For which value of a, does the following pair of linear equations ax - y = 2 and 6x - 2y = 4 have
infinitely many solutions.
(a) 3
(b) -3
(C) 4
(d) -12
​

Answer 1

qυєsтIση :-

• For which value of a, does the following pair of linear equations ax - y = 2 and 6x - 2y = 4 have
• infinitely many solutions.
• (a) 3
• (b) -3
• (c) 4
• (d) -12

αηsωєя :-

• ax - y = 2
• 6x - 2y = 4

• for infinite many solutions
• $\mathtt{ \frac{a _{1} }{a_{2} } = \frac{b_{1} }{b_{2} } = \frac{c_{1} }{c_{2} } }$
• $\mathtt{ \frac{a}{6} = \frac{ - 1}{ - 2 } = \frac{2}{4} }$
• $\mathtt{ \frac{a}{6} = \frac{1}{2 } }$
• $\mathtt{2a = 6}$
• $\mathtt{a = \frac{6}{2} }$
• $\boxed{\mathtt{a = 3}}$
• (a) 3

Answer 2

Given-

A pair of linear equations, x - y = 2 and 6x - 2y = 4

To Find-

The value of 'a' for which the given pair of equations have infinitely many solutions.

Solution-

The condition for infinitely many solutions is-

$\frac{a1}{a2}=\frac{b1}{b2}=\frac{c1}{c2}$    ____(i)

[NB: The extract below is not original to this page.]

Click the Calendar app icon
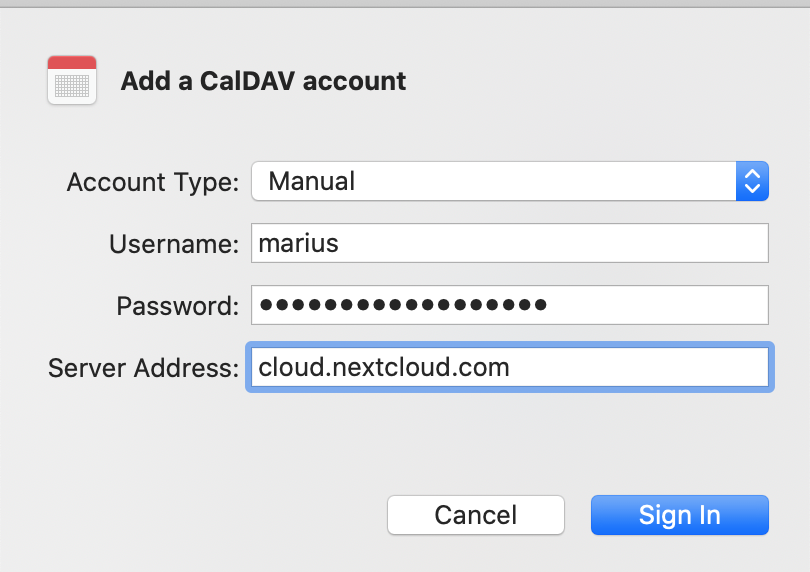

For the given pair of equations, ax - y = 2 and 6x - 2y = 4

a₁= a; a₂= 6

b₁= -1; b₂= -2

c₁= -2; c₂= -4

Putting these values in equation(i), we get

$\frac{a}{6}=\frac{-1}{-2} =\frac{-2}{-4}$

⇒ -2a = -6

⇒ a = 3

Hence, for a = 3, x - y = 2 and 6x - 2y = 4 have  infinitely many solutions.